La reprise des recherches autour du vol MH370 ouvre un nouveau chapitre dans l’une des énigmes aériennes les plus éprouvantes de l’histoire moderne. Plus de onze ans après la disparition du Boeing 777 de Malaysia Airlines, les autorités malaisiennes relancent, dès le 30 décembre, une nouvelle opération de localisation dans l’océan Indien. Cette décision, annoncée par le ministère malaisien des Transports, marque une volonté claire de redonner espoir aux familles et de tenter, une fois encore, de comprendre ce qu’il est advenu des 239 personnes à bord.
Le dispositif repose sur une mission confiée à la société de prospection sous-marine Ocean Infinity, déjà engagée à plusieurs reprises dans ce dossier. Le contrat signé avec Kuala Lumpur est établi selon un mécanisme “no-find, no-fee”, prévoyant une rémunération de 70 millions de dollars uniquement en cas de découverte d’éléments substantiels de l’épave. Cette formule, acceptée en mars dernier, confirme la détermination du gouvernement malaisien à poursuivre les recherches tout en maîtrisant ses engagements financiers.
La zone inspectée couvrira 15 000 km² dans une portion ciblée du sud de l’océan Indien, identifiée comme ayant les probabilités les plus fortes d’abriter les débris du Boeing 777. Les autorités rappellent que cette région correspond aux trajectoires estimées grâce aux signaux satellites enregistrés après la perte du contact radar, le 8 mars 2014, peu après le décollage de Kuala Lumpur. Ces données laissent penser que l’appareil, initialement en route pour Pékin, aurait dérivé vers le sud jusqu’à épuisement de son carburant.
Malgré une première campagne colossale menée par l’Australie entre 2014 et 2017, couvrant 120 000 km² de fonds marins, seules quelques pièces potentielles de l’avion avaient été retrouvées, dispersées sur les côtes de pays riverains de l’océan Indien, de Madagascar à l’île de La Réunion. En 2018, une nouvelle mission d’Ocean Infinity n’avait pas permis d’aboutir. La tentative menée début 2025 avait également dû être interrompue en avril en raison de conditions météorologiques défavorables.
Pour les proches des passagers, parmi lesquels une majorité de ressortissants chinois mais aussi des citoyens malaisiens, indonésiens, australiens et d’autres nationalités, cette relance représente plus qu’un espoir technique : elle porte l’attente d’une vérité longtemps repoussée. Depuis des années, familles et associations multiplient les démarches pour obtenir la reprise des recherches, mais aussi des réponses des acteurs concernés, allant de Malaysia Airlines à Boeing, en passant par Rolls-Royce et plusieurs assureurs internationaux.
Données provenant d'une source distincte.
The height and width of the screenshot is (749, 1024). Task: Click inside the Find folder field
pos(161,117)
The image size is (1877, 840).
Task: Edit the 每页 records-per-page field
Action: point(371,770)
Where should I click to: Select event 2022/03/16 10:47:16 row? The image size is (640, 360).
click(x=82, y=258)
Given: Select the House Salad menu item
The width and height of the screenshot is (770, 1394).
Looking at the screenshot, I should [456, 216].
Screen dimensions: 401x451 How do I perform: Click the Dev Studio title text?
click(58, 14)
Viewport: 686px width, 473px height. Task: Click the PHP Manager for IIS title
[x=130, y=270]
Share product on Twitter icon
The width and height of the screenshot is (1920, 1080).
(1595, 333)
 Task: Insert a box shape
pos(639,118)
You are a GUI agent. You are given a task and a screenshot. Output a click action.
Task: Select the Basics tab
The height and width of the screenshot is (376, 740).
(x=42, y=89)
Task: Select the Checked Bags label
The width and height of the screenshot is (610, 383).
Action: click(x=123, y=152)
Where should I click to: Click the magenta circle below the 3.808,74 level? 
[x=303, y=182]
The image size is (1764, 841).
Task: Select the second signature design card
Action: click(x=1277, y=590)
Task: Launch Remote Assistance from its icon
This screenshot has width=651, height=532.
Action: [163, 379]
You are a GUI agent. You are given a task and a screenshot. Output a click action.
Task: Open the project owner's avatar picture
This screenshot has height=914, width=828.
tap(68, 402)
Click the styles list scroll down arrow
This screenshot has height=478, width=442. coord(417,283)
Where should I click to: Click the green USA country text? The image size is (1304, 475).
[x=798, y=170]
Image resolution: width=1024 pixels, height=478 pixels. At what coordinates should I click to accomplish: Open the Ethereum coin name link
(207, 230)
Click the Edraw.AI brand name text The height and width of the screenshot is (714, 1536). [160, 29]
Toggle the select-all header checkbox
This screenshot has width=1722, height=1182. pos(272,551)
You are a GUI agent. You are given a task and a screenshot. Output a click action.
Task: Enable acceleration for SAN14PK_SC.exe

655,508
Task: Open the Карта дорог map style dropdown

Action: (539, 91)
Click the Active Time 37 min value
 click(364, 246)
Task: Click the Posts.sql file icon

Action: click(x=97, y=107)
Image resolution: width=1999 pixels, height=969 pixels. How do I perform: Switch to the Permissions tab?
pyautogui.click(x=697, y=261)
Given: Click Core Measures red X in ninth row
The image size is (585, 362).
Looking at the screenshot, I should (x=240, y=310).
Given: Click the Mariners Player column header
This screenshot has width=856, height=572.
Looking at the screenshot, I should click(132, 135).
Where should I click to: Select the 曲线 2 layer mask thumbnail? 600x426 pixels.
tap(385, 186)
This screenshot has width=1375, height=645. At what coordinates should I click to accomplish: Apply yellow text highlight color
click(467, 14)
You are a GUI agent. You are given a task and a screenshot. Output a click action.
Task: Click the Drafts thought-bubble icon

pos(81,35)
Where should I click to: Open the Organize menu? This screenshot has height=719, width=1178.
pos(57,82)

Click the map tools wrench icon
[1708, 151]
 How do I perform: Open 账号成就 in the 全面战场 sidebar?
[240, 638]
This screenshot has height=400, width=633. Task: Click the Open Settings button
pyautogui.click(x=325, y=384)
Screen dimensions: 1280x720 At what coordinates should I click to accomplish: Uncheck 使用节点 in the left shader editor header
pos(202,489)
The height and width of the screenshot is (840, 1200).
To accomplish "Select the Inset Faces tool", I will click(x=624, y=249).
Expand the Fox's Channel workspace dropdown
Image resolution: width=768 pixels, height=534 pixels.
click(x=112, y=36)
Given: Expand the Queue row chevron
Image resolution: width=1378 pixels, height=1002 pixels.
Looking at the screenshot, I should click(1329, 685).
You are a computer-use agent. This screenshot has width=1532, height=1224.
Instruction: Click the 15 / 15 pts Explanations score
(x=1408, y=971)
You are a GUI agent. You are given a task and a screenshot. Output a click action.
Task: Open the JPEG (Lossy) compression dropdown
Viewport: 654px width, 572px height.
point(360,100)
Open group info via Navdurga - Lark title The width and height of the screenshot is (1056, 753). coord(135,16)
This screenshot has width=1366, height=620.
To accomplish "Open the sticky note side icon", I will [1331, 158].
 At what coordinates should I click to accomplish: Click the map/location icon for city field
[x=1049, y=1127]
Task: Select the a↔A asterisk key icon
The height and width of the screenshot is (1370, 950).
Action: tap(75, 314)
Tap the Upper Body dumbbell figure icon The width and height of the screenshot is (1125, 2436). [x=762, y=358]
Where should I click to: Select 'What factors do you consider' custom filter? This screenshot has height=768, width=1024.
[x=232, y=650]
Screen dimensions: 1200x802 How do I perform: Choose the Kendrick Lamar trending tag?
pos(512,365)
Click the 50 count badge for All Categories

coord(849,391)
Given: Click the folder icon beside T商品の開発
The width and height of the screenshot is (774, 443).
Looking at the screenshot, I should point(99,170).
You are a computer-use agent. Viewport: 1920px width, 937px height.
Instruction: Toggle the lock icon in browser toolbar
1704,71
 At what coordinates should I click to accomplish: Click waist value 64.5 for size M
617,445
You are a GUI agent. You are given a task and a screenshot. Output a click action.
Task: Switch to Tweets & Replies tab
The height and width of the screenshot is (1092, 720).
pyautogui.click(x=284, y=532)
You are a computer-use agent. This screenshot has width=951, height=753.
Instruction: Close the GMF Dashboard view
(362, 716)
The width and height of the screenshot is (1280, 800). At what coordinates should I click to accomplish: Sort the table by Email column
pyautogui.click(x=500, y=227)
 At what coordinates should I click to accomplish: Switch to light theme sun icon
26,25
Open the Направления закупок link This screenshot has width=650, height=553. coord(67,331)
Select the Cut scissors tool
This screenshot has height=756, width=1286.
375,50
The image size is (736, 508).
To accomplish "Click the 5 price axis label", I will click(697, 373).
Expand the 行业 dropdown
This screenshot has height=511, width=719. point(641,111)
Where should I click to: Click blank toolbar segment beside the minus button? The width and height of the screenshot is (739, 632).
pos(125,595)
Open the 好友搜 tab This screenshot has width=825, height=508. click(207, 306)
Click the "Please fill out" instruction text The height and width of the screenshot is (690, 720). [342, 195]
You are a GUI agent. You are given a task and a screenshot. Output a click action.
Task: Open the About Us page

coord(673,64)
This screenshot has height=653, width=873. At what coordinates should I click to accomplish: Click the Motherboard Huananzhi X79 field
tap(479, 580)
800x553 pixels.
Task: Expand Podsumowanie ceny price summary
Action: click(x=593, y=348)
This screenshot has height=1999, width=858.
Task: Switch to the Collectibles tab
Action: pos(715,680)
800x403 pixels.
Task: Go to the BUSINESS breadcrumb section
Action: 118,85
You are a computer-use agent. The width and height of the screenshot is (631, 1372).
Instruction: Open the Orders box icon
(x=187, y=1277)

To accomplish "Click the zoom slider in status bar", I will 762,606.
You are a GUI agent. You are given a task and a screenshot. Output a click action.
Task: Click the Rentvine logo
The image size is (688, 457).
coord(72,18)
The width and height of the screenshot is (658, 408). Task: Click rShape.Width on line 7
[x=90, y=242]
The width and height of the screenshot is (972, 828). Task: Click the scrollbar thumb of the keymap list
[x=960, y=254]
Le rapport d’enquête de 495 pages publié il y a quelques années avait laissé de nombreuses zones d’ombre. Sans accuser qui que ce soit, les experts n’avaient pas exclu l’hypothèse d’une intervention humaine ayant dévié l’avion de son itinéraire. Cette absence de certitudes continue d’alimenter la douleur des proches, qui voient dans la reprise des opérations une étape indispensable pour mettre fin à une décennie d’incompréhension et de spéculations.
Alors que la date du 30 décembre approche, la nouvelle mission d’Ocean Infinity apparaît comme l’une des dernières tentatives sérieuses pour résoudre le mystère du vol MH370. Dans le sillage de cette initiative, un sentiment persiste : celui que la technologie, la patience et la volonté politique pourraient enfin converger vers une découverte capable d’apporter la closure tant attendue par des centaines de familles à travers le monde.